WASHINGTON — Even before the House passed the sweeping bill carrying President Donald Trump’s domestic policy agenda, Senate Republicans made it clear that they hoped to make major changes to the legislation before the GOP was done muscling it through Congress.
Several have wanted to pare back the cuts to Medicaid, the health care program for the poor, that House Republicans envisioned in the version of the legislation that they approved late last month. A handful have sought to salvage tax credits incentivizing clean energy projects that the House measure would repeal. Many have pushed to grant companies prized tax breaks for the long run, not just for a few years, as their colleagues across the Capitol opted to do.
The problem senators face is that each of these changes would be expensive. At $2.4 trillion, the cost of the legislation that barely passed the House is already huge. So Senate Republicans are now hunting for ways to save money, a hazardous task that could involve shaving the ambitions of their colleagues in the House or in the White House.
On the chopping block are some of Trump’s favorite parts of the bill, like not taxing overtime. Republican lawmakers have long been skeptical of some of the president’s tax ideas, with the view that the populist policies will not spur the economy like traditional supply-side conservatism can.
“I think it all comes down to what we’ve got to pay for,” Sen. Thom Tillis, R-N.C., said. “At the end of the day, we’ve got to pay for pro-growth policies.”
The debate is in some ways a classic one on Capitol Hill, where throughout history and without regard to political party, senators have been reluctant to defer to their colleagues in the House, and vice versa.
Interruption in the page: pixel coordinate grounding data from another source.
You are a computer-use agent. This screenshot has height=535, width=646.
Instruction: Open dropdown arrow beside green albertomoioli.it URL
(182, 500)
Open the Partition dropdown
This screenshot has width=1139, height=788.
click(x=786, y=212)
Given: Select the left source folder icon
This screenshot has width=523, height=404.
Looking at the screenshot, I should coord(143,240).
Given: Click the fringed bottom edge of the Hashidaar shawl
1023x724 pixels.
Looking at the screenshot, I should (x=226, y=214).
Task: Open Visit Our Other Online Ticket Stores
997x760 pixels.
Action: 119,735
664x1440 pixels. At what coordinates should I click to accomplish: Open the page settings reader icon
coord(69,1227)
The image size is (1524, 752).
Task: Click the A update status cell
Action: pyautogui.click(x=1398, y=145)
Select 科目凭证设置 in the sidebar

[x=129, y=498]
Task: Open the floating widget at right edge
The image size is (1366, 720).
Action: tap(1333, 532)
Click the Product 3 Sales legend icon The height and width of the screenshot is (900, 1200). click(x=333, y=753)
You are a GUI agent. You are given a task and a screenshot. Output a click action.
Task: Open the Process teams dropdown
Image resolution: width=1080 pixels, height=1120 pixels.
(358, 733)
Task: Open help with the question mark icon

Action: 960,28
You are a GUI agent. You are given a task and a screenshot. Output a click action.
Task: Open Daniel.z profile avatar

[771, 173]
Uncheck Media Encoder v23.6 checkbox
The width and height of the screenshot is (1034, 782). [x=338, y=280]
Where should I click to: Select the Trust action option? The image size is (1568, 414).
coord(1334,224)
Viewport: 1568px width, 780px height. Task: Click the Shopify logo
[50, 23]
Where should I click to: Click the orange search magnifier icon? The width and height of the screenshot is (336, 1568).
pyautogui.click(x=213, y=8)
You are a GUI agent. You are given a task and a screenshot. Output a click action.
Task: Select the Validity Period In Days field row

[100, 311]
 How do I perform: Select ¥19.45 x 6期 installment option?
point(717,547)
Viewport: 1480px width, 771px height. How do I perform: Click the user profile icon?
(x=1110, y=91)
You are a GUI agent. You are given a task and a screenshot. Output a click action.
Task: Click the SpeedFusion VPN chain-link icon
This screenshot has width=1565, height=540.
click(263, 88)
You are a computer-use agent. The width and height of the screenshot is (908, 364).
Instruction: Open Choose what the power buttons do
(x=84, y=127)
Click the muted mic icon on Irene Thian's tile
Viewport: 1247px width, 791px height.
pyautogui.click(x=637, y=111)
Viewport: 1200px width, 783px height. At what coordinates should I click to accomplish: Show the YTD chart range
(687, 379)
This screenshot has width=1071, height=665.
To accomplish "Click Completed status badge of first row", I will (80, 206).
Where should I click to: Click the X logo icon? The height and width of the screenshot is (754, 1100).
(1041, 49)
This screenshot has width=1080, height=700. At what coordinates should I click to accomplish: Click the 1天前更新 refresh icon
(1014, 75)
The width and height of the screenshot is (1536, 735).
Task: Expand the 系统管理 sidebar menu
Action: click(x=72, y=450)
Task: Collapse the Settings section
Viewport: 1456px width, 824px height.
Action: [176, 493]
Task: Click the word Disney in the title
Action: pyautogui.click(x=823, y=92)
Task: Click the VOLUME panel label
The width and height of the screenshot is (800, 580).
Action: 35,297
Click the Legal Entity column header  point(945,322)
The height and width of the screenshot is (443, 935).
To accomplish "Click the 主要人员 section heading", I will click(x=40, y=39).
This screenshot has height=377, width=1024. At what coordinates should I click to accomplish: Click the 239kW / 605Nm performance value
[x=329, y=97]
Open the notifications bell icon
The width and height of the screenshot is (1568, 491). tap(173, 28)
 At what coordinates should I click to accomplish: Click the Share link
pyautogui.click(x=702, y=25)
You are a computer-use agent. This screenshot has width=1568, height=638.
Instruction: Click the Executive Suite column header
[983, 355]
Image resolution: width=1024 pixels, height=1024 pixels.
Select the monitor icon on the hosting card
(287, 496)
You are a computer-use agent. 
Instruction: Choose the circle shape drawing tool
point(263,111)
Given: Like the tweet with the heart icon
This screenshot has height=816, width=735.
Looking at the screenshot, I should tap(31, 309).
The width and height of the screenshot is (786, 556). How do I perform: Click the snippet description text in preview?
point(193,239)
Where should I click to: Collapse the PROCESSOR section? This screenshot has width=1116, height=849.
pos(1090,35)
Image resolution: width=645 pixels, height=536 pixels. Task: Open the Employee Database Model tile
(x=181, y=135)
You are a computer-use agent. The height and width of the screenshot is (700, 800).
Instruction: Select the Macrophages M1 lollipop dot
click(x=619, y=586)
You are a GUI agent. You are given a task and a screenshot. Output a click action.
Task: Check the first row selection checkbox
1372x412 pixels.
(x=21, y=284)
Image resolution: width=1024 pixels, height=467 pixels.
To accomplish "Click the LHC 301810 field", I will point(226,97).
“It’s the Senate, so the Senate is going to do what it damn well wants to do, and that’s a good process,” Sen. Ted Cruz, R-Texas, said at a Punchbowl News event Wednesday, where he warned that his chamber would pass a bill “markedly different” from the House measure, pushing enactment of the package well past his party’s July 4 deadline.
To top Senate Republicans, the most economically powerful tax cuts incentivize companies to make new investments and conduct research. Accelerated depreciation schedules, though, do not grab political attention the way Trump’s promises for “no tax on tips” did, so the House version of the bill only included the business tax breaks through 2029.
Senate Republicans want to make the business write-offs a permanent feature of the tax code, a change that they and some economists believe would help encourage more companies to expand. As one way to cover that cost, Senate Republicans are looking at ways to further curb eligibility for a tax cut for overtime pay, including by setting a lower income ceiling for the break and by more strictly defining what counts as overtime, lawmakers said.
“Obviously, there’s a lot of dials, whether you’re talking about no tax on tips, overtime, any of those,” said Sen. Roger Marshall, R-Kan.
“How many years did they go? At what level do they stop?”
Sen. Bernie Moreno, R-Ohio, a former car dealer, wants to tighten the House plan for allowing Americans to deduct up to $10,000 in interest on car loans, which would apply to vehicles made in the United States, including used and new cars, as well as all-terrain vehicles and recreational vehicles. Moreno is proposing to limit the tax break, one of Trump’s campaign promises, just to loans for new cars.
“We save a lot of money. An RV? Motorcycles? ATVs?” he said. “That’s not the idea; the idea is to help working Americans be able to afford a car.”
Senate Republicans are searching for cuts because of growing concern among some conservatives, as well as on Wall Street, about the bill’s impact on the country’s fiscal situation.
While paring back some of Trump’s campaign promises could help keep the cost of the legislation near what it was in the House, some lawmakers are calling for much deeper spending cuts.
Sen. Ron Johnson, R-Wis., has been loudly calling for the legislation, which already includes roughly $1.8 trillion in spending reductions, to slash trillions more. His complaints won him a meeting with top White House officials, including Vice President JD Vance, at the Capitol this week.
Johnson’s pitch is to remove all of Trump’s new tax priorities from the bill and instead focus the legislation exclusively on extending expiring tax cuts from 2017, cutting spending and raising the debt ceiling.
Republicans could then tackle White House priorities, and further spending cuts, in a second piece of legislation, Johnson argues.